-- begin --

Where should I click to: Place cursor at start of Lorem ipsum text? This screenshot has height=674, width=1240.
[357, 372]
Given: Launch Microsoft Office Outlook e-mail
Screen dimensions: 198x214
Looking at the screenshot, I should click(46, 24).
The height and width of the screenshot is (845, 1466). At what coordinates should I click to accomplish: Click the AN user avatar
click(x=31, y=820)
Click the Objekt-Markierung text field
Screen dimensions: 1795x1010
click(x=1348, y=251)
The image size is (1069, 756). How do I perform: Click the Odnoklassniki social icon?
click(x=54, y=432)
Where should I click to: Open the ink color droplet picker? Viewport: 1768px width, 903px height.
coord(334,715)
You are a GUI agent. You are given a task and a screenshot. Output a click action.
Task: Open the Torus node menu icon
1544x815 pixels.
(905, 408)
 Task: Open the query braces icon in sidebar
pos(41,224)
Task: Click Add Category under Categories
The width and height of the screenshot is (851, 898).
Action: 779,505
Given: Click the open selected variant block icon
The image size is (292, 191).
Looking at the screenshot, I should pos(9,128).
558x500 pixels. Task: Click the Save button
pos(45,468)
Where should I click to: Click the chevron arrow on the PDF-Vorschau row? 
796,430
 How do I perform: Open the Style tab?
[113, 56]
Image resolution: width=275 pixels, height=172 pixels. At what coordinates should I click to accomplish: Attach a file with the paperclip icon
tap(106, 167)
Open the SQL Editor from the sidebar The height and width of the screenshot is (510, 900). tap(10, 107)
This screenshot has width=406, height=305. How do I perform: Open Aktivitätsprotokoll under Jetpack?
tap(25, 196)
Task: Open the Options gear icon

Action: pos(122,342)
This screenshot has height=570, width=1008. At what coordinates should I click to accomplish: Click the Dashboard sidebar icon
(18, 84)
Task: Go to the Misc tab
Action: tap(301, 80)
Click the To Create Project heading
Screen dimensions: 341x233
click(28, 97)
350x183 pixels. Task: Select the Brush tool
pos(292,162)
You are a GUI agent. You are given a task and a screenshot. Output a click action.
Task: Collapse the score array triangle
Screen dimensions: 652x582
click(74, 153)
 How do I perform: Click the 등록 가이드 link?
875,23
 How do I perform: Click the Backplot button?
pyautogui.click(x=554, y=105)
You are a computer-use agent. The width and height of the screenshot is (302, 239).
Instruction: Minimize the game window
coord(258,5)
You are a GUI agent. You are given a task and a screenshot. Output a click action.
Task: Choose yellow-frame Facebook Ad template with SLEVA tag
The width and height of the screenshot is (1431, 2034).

-- end --

Recast the entries, from their first line through the line containing "pos(292,162)", inclusive, as a JSON list of strings with one string per line. Omit blank lines.

_Answer to this problem_
[
  "Where should I click to: Place cursor at start of Lorem ipsum text? This screenshot has height=674, width=1240.",
  "[357, 372]",
  "Given: Launch Microsoft Office Outlook e-mail",
  "Screen dimensions: 198x214",
  "Looking at the screenshot, I should click(46, 24).",
  "The height and width of the screenshot is (845, 1466). At what coordinates should I click to accomplish: Click the AN user avatar",
  "click(x=31, y=820)",
  "Click the Objekt-Markierung text field",
  "Screen dimensions: 1795x1010",
  "click(x=1348, y=251)",
  "The image size is (1069, 756). How do I perform: Click the Odnoklassniki social icon?",
  "click(x=54, y=432)",
  "Where should I click to: Open the ink color droplet picker? Viewport: 1768px width, 903px height.",
  "coord(334,715)",
  "You are a GUI agent. You are given a task and a screenshot. Output a click action.",
  "Task: Open the Torus node menu icon",
  "1544x815 pixels.",
  "(905, 408)",
  " Task: Open the query braces icon in sidebar",
  "pos(41,224)",
  "Task: Click Add Category under Categories",
  "The width and height of the screenshot is (851, 898).",
  "Action: 779,505",
  "Given: Click the open selected variant block icon",
  "The image size is (292, 191).",
  "Looking at the screenshot, I should pos(9,128).",
  "558x500 pixels. Task: Click the Save button",
  "pos(45,468)",
  "Where should I click to: Click the chevron arrow on the PDF-Vorschau row? ",
  "796,430",
  " How do I perform: Open the Style tab?",
  "[113, 56]",
  "Image resolution: width=275 pixels, height=172 pixels. At what coordinates should I click to accomplish: Attach a file with the paperclip icon",
  "tap(106, 167)",
  "Open the SQL Editor from the sidebar The height and width of the screenshot is (510, 900). tap(10, 107)",
  "This screenshot has width=406, height=305. How do I perform: Open Aktivitätsprotokoll under Jetpack?",
  "tap(25, 196)",
  "Task: Open the Options gear icon",
  "Action: pos(122,342)",
  "This screenshot has height=570, width=1008. At what coordinates should I click to accomplish: Click the Dashboard sidebar icon",
  "(18, 84)",
  "Task: Go to the Misc tab",
  "Action: tap(301, 80)",
  "Click the To Create Project heading",
  "Screen dimensions: 341x233",
  "click(28, 97)",
  "350x183 pixels. Task: Select the Brush tool",
  "pos(292,162)"
]